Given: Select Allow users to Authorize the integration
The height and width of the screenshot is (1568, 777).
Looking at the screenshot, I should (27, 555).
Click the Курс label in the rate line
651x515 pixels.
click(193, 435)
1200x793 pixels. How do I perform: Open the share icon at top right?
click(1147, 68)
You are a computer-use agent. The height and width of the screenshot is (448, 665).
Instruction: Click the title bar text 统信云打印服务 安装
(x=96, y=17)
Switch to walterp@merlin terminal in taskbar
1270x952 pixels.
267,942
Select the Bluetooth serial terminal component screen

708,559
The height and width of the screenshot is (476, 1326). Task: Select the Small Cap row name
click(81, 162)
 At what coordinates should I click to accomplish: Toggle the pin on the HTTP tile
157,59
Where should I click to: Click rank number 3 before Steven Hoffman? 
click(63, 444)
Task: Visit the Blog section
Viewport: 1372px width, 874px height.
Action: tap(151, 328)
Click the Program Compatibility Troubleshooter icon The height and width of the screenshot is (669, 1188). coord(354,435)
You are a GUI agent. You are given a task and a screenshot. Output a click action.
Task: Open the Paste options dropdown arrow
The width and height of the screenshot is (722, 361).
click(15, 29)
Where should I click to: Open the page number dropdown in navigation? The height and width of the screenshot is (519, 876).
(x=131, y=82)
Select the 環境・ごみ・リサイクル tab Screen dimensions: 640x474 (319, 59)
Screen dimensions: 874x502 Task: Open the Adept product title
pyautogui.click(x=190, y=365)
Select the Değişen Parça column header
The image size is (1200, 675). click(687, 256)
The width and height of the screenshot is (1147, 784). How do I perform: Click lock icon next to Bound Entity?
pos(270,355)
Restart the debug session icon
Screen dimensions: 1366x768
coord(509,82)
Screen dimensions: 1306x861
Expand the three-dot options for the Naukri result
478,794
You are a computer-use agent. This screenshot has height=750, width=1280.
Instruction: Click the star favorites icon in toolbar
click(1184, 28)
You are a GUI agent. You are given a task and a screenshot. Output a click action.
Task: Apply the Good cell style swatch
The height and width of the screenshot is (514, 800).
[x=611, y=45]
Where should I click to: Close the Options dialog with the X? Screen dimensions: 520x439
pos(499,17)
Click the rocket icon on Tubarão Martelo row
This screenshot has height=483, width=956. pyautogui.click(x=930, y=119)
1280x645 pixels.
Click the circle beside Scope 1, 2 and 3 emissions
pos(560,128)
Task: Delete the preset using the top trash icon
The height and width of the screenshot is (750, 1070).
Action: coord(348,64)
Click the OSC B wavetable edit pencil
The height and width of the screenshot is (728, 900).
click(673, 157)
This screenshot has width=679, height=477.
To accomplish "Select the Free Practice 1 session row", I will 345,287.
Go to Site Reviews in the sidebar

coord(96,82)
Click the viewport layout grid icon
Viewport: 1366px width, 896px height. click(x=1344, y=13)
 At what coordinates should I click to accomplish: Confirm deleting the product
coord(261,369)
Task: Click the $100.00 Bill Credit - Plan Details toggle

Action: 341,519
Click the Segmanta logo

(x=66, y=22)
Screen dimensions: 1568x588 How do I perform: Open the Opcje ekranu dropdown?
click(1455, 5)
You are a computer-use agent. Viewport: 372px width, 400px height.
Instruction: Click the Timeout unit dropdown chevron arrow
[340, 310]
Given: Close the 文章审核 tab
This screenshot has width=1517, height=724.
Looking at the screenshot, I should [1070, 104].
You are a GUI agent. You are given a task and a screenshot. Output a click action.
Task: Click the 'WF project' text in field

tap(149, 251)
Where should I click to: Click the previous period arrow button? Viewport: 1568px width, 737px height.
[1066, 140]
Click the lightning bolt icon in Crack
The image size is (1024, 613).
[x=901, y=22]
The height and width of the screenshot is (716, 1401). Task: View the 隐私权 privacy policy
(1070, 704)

Task prompt: The entries above hold the needed span. Transcribe exactly the lines from the one with "Click the rocket icon on Tubarão Martelo row" to the one with "Task: Delete the", both included.

Written answer:
Click the rocket icon on Tubarão Martelo row
This screenshot has height=483, width=956. pyautogui.click(x=930, y=119)
1280x645 pixels.
Click the circle beside Scope 1, 2 and 3 emissions
pos(560,128)
Task: Delete the preset using the top trash icon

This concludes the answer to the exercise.